TASK TO COMPLETE:
Give back a single number: the count of lines in the data that contain the string "computer".
___ DATA FOR REVIEW
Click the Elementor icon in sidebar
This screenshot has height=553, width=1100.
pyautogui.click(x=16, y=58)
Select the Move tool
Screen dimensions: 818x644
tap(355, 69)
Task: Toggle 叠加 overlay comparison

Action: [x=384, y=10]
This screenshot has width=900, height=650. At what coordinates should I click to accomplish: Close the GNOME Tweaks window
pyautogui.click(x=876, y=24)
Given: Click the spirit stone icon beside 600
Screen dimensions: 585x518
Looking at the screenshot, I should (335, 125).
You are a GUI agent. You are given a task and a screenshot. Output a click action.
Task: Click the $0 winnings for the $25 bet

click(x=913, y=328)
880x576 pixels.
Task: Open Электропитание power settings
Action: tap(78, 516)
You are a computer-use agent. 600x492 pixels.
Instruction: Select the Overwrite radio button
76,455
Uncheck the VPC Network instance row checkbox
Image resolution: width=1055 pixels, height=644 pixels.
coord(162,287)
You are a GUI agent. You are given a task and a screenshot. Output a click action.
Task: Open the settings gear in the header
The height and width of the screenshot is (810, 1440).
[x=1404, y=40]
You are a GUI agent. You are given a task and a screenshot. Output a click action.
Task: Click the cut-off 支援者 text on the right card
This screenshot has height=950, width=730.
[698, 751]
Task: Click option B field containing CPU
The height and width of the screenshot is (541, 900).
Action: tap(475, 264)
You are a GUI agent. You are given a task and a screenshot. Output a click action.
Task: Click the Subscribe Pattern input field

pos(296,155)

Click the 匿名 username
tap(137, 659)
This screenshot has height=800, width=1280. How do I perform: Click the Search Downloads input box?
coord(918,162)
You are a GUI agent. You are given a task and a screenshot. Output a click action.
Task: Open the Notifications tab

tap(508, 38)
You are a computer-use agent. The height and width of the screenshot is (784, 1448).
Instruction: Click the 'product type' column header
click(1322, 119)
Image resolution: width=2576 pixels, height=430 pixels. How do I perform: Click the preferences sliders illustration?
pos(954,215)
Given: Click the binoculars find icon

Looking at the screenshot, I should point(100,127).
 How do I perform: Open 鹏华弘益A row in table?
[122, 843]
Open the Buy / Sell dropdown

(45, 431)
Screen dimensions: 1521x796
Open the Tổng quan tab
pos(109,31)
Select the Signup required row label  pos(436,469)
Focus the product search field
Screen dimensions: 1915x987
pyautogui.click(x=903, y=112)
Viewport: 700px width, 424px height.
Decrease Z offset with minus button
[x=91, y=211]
______
EXPECTED ANSWER:
2